Texte fourni:
__________________________________________________

Archive du 11/05/20 – Aujourd’hui nous vous proposons le témoignage de Jean Philippe, diplômé en 2009 qui revient sur son parcours dans le secteur du traitement de l’eau. Nous parlerons également de l’importance de s’engager dans des activités extrascolaires qui peuvent donner de la couleur dans une carrière .

Jean-Philippe, peux tu te présenter rapidement?

Je m’appelle Jean-Philippe Pavard, je suis rentré à l’école en 2005 (promo 2008) pour finir dans la promo 2009 après ma césure à l’étranger. J’ai suivi la filière GCP (anciennement CP) car l’année où je suis arrivé, la fusion avec l’ISTAB n’avait pas encore eu lieu. Je vis aujourd’hui à Lyon, où je viens de prendre un poste chez Serpol, dans le domaine de la dépollution.

Peux tu nous en dire plus sur ton année de césure ?

J’ai commencé par mon stage de deuxième année au Québec, où j’ai travaillé pendant 6 mois avec l’INRS sur le traitement de l’eau par électrocoagulation. Comme je n’avais pas envie de rentrer en France, j’ai contacté l’école pour leur faire part de mon projet, et j’ai activé mon réseau pour trouver un autre stage. J’ai finalement trouvé un poste grâce des élèves de l’école aux Pays-Bas, sur le revêtement des panneaux photovoltaïques à base de nanoparticules. Pour terminer, toujours grâce à d’autres camarades, j’ai trouvé un stage à Montréal, dans une entreprise qui fabriquait des films plastiques pour les emballages de l’industrie laitière. Je suis revenu fin 2008 à l’école, pour terminer mon cycle ingénieur. Je recommande fortement l’année césure, car au delà d’apporter des expériences concrètes, elle enrichit grandement ta vision du monde et du travail. Je me rappelle qu’en 2A on ne savait pas vraiment ce qui nous attendait concrètement, et j’ai vraiment senti la différence à mon retour avec mes camarades restés en France.

Quel était le lien entre tous ces sujets, la logique de ton parcours ?

__________________________________________________

Consigne: Poursuivez l'entretien ci-dessus avec Jean-Philippe sur son parcours dans le traitement de l'eau, en enchaînant juste après la dernière question posée.

Données fournies:

__________________________________________________

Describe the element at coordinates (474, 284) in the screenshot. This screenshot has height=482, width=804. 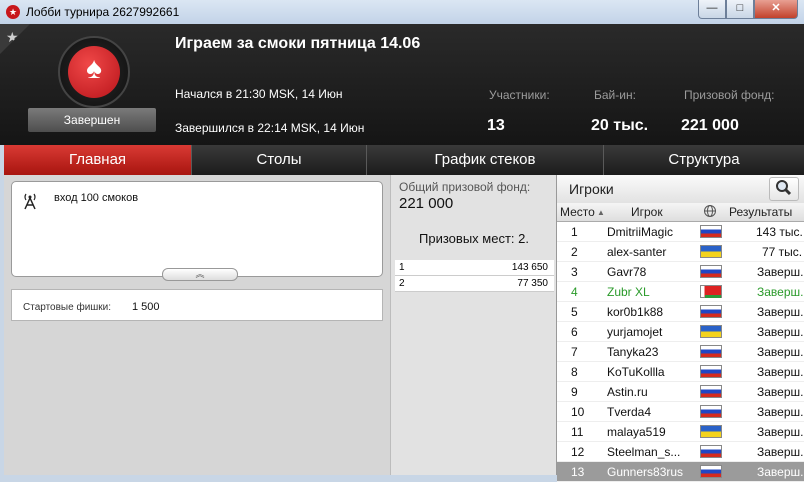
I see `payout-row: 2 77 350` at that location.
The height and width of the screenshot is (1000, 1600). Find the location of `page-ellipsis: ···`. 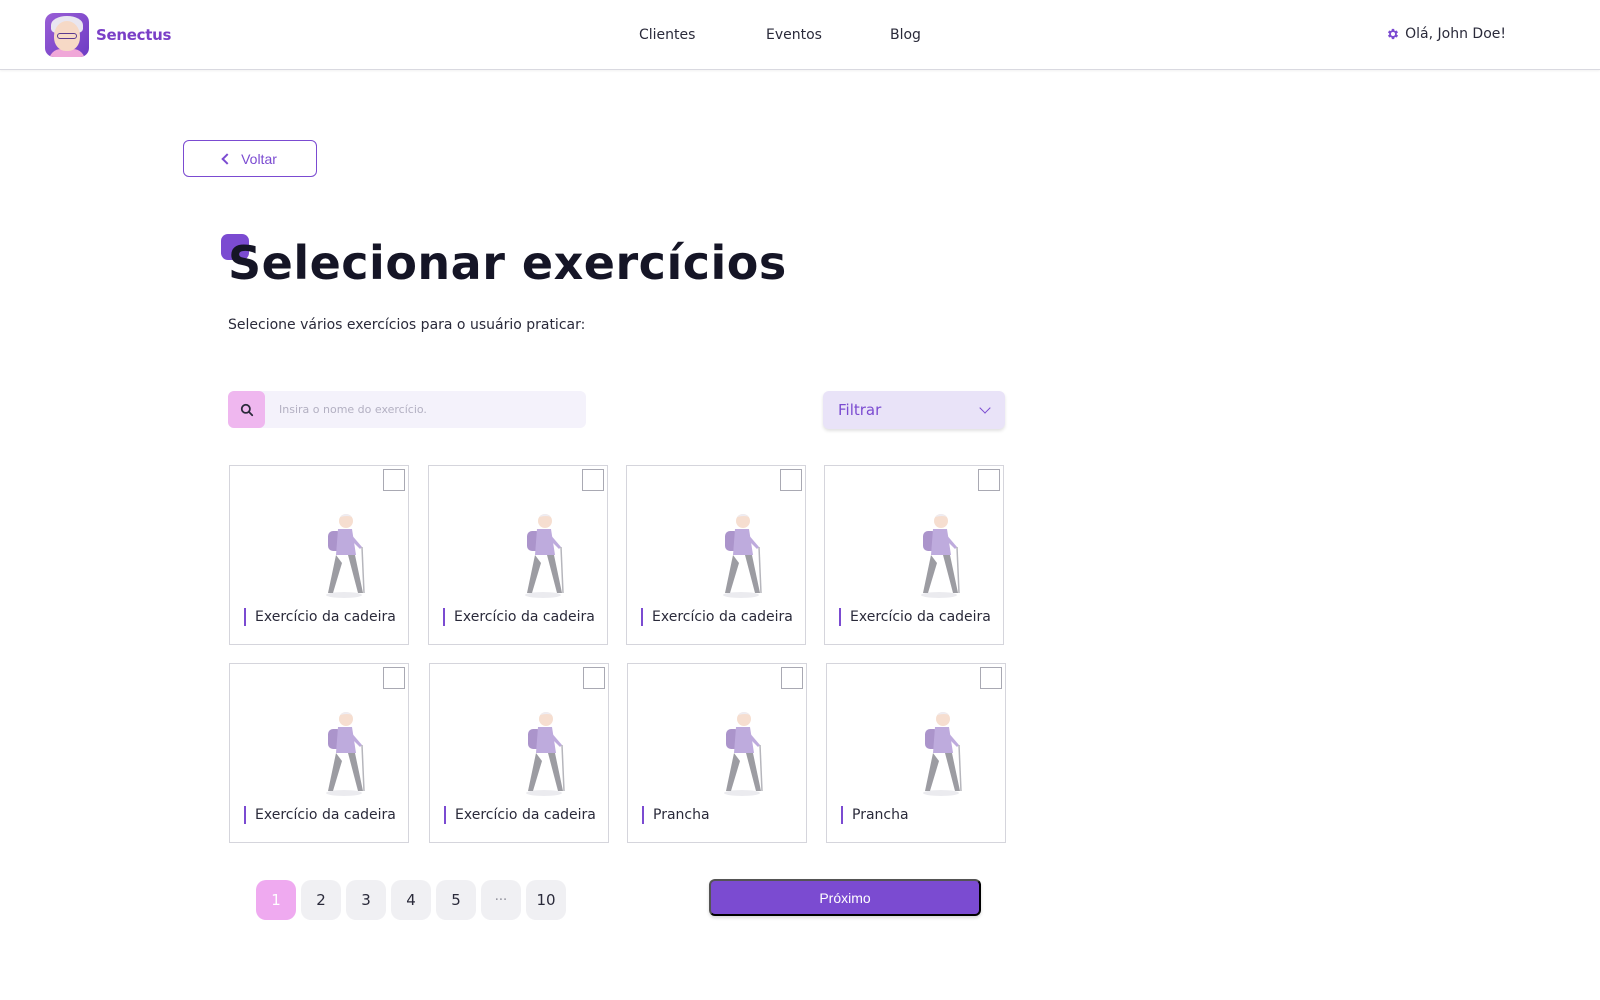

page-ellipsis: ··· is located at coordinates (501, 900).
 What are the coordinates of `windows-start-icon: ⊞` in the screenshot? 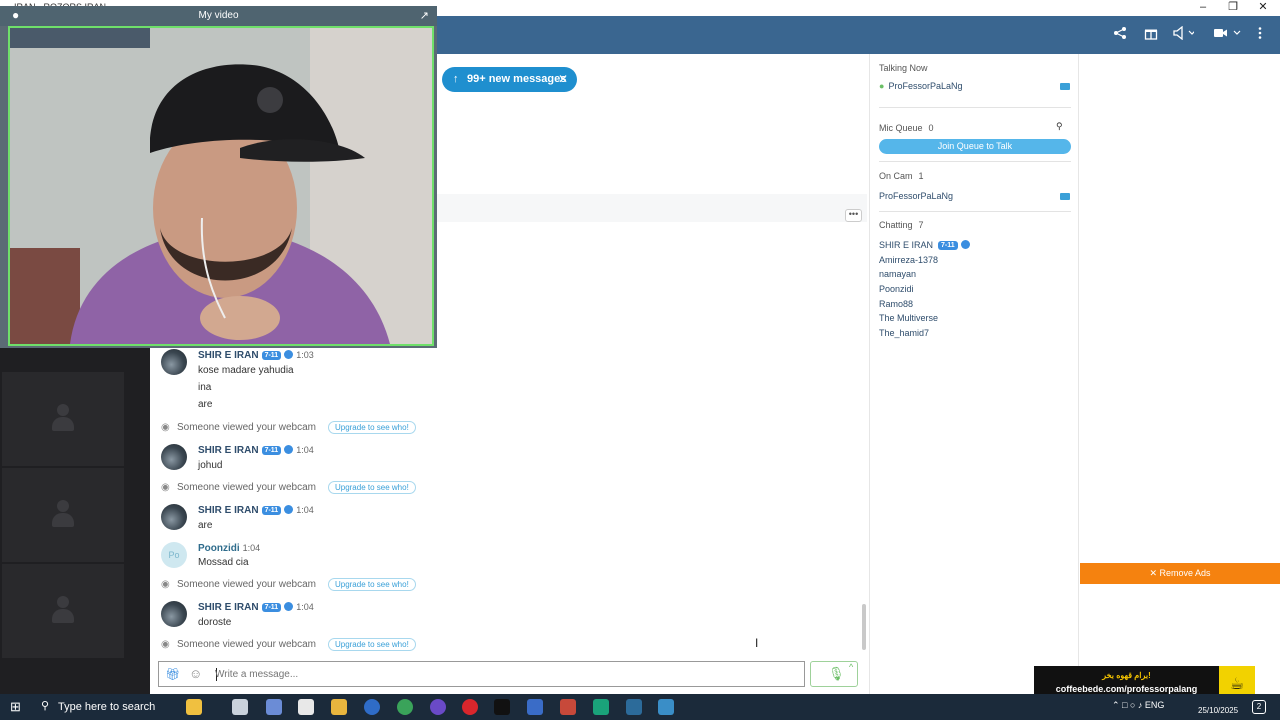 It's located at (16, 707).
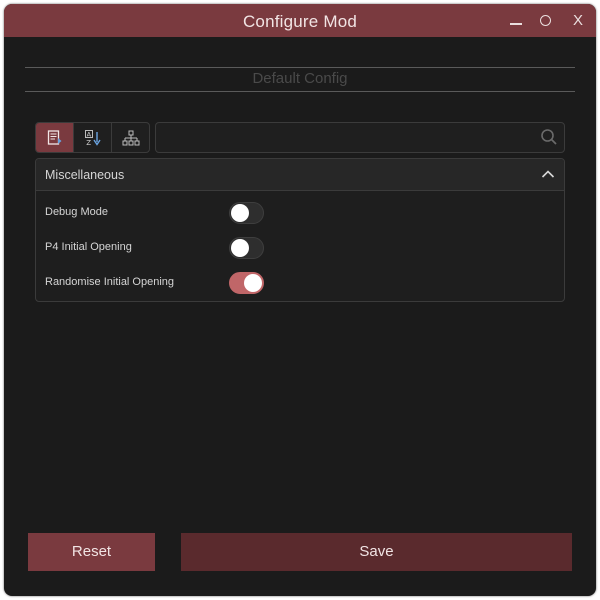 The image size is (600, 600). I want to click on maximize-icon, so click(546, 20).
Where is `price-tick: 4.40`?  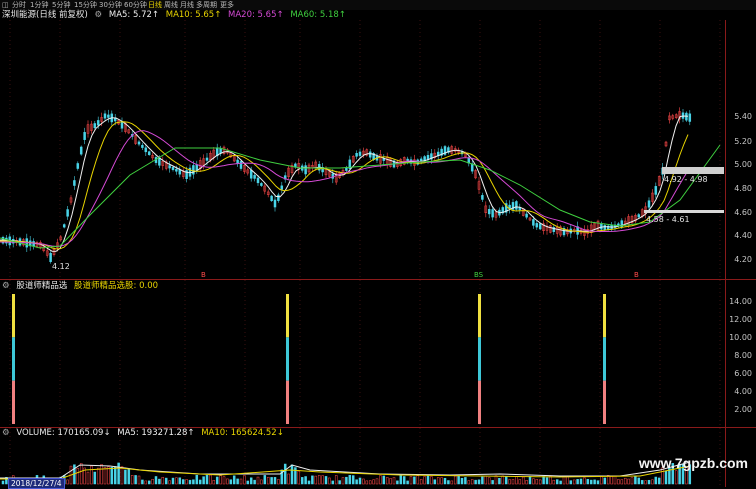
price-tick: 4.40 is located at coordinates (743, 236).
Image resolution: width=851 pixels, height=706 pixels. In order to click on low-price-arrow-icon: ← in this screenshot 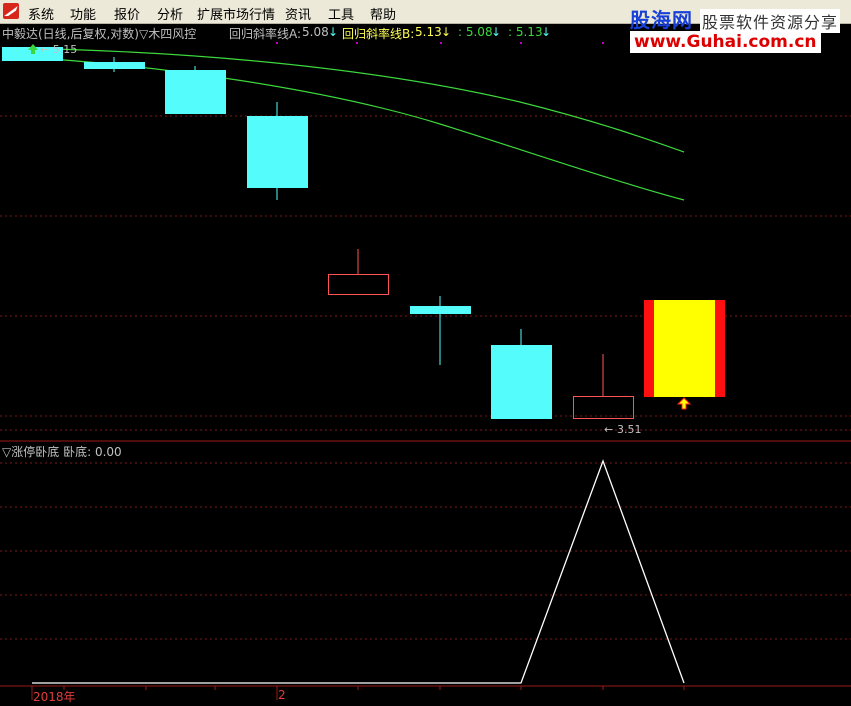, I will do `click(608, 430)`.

__________________________________________________

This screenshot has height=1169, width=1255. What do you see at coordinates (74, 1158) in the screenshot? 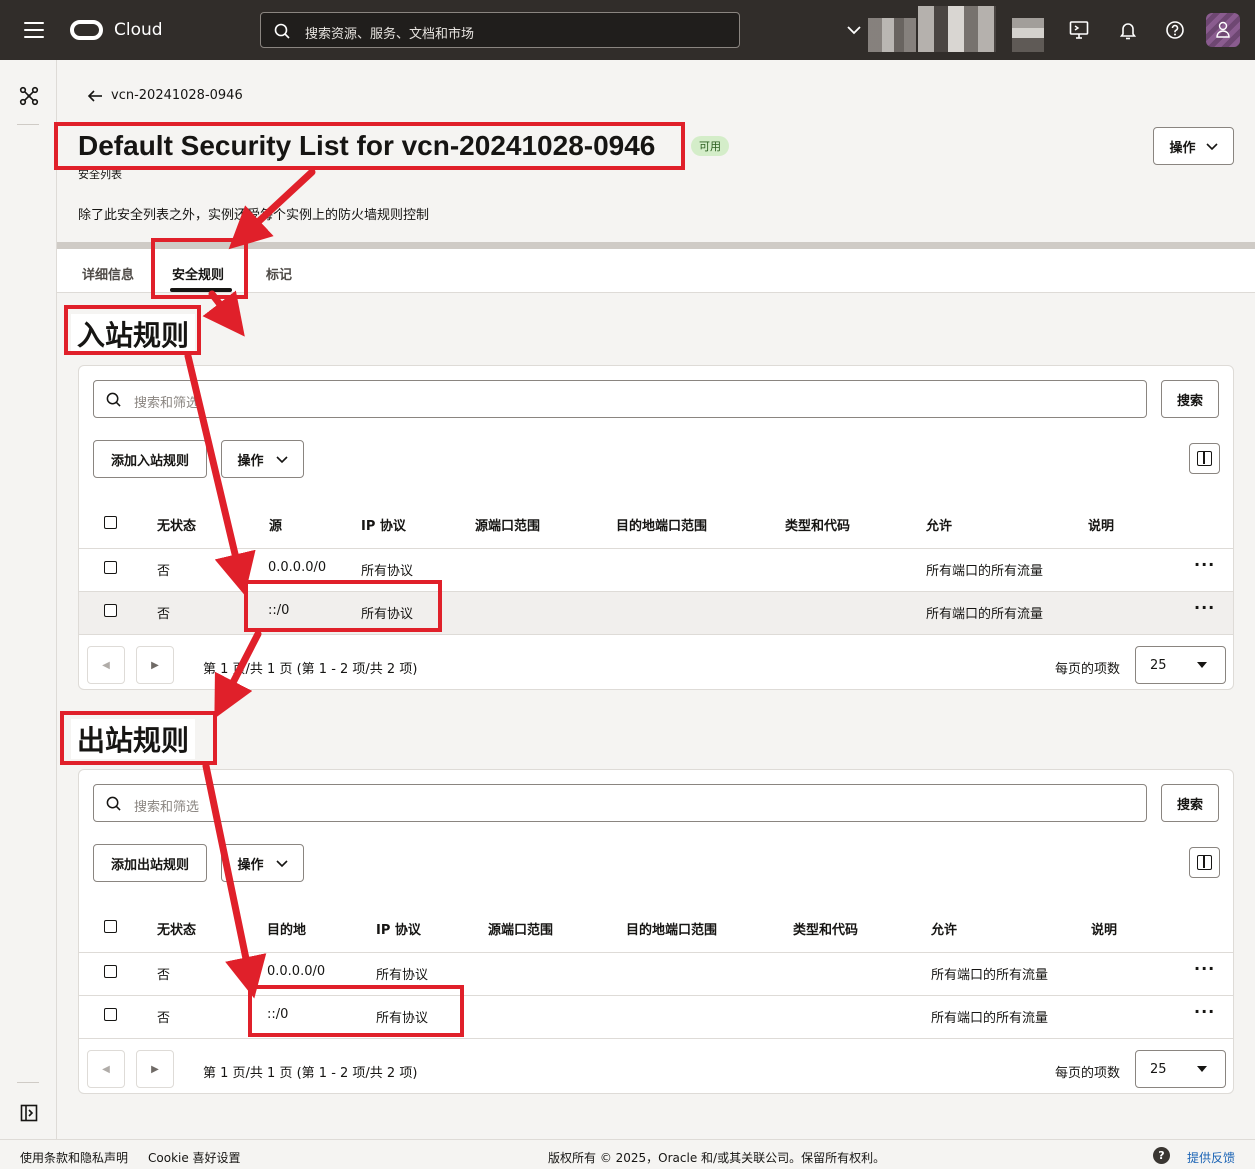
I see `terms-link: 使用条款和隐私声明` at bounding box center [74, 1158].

__________________________________________________

Réponse rédigée:
Je dirais qu’il n’y a pas de lien évident apparent au premier abord, cependant, il m’a permis de balayer un large spectre de domaines professionnels, des problématiques d’un laboratoire à l’organisation d’une multinationale, en passant par l’esprit start-up. Deuxièmement, j’ai pu monter en puissance sur l’anglais tout au long de ma césure : je parlais français à Québec, avec un peu d’anglais pour fond sonore. Au Pays Bas je parlais anglais, dans un contexte plus facile puisque très européen (les accents sont plus faciles à comprendre), puis j’ai terminé en milieu complètement anglophone à Montréal. Enfin je soulignerais l’importance du réseau en toile de fond. Toutes les opportunités qu’on m’a proposé, je les ai eues car j’ai su rester en contact avec les gens de l’école, en prenant des nouvelles régulièrement.

Effectivement, tu mentionnes beaucoup l’utilisation du réseau dans tes expériences professionnelles, qu’est-ce qu’il représente pour toi ?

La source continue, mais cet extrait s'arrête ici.